Cursos fornecidos pelo empregador e a caracterização de jornada extraordinária

A disponibilização de cursos de aperfeiçoamento e aprendizagem por empregadores aos seus empregados é, indubitavelmente, uma atitude elogiável e merecedora de fomento, uma vez que o aperfeiçoamento profissional é também responsabilidade das empresas que, impulsionando-o, promovem a condição pessoal e social do trabalhador e, normalmente, veem a sua produtividade alavancar.

Contudo, há um detalhe que não pode passar despercebido pelo empresariado: os cursos, mesmo que benéficos aos obreiros, quando realizados fora do horário normal de trabalho podem configurar a prestação de horas extras.

E diz-se podem, pois a caracterização da jornada como extraordinária irá depender da natureza do curso disponibilizado e da coercitividade com que são ofertados. Ocorre que os Tribunais Trabalhistas têm entendido, majoritariamente, que a participação em cursos que não guardam relação direta com as atividades da empresa não configuram a prestação de horas extras, mesmo quando as aulas e treinamentos ocorram fora do horário de expediente.

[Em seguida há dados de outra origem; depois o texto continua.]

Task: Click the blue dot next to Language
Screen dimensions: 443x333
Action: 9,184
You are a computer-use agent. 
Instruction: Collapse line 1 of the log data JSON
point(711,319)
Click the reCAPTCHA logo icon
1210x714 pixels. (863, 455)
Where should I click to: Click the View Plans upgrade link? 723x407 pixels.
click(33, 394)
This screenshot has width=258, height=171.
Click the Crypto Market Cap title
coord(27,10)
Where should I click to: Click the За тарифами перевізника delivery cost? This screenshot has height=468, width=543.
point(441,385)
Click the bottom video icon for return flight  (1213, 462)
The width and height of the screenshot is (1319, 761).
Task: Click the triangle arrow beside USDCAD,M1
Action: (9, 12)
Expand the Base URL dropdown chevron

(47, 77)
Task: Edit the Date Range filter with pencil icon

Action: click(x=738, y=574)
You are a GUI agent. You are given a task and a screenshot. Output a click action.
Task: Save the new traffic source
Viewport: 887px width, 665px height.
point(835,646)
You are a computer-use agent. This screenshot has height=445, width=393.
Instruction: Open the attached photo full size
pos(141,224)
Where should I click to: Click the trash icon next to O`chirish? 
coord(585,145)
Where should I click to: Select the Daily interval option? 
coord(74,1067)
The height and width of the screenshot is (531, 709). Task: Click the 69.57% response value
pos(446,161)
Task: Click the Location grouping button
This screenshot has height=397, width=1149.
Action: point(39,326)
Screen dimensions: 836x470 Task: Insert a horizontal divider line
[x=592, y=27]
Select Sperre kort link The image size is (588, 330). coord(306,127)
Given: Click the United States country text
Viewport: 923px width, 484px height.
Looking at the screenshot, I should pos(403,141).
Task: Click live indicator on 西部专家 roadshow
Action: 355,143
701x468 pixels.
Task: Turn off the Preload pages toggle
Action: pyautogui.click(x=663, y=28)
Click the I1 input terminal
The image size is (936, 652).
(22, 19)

Da mesma forma, a jurisprudência vem se consolidando no sentido de que a participação voluntária do empregado em cursos de interesse, mesmo que direto, da empresa não configura sobrejornada. Importa referir, entretanto, que a adesão voluntária do empregado ao curso, deve ser totalmente despida de pressões, sejam elas manifestas ou não. Exemplificando: não pode o empregado sentir-se coagido, temendo perder alguma promoção ou ver reduzida a sua participação nos lucros e resultados, pela simples recusa em participar do curso ofertado.

Este, sem dúvidas, vem se cristalizando como o entendimento maciço dos nossos Tribunais. Porém, há de ser dito que ainda persiste uma pequena corrente que defende a total desvinculação da participação do obreiro em cursos de aprendizagem e aperfeiçoamento com a sua jornada de trabalho. Para esta vertente, o empregado irá sempre acrescer o seu currículo com a participação nos cursos, independente da natureza dos mesmos, não podendo “receber” para crescer profissionalmente. Ou seja: mesmo que o empregador se beneficie com o resultado da qualificação profissional e, mesmo que não seja o empregado que solicite a frequência nas aulas, o fato do obreiro se beneficiar profissionalmente, descaracteriza o tempo destinado ao estudo como jornada extraordinária.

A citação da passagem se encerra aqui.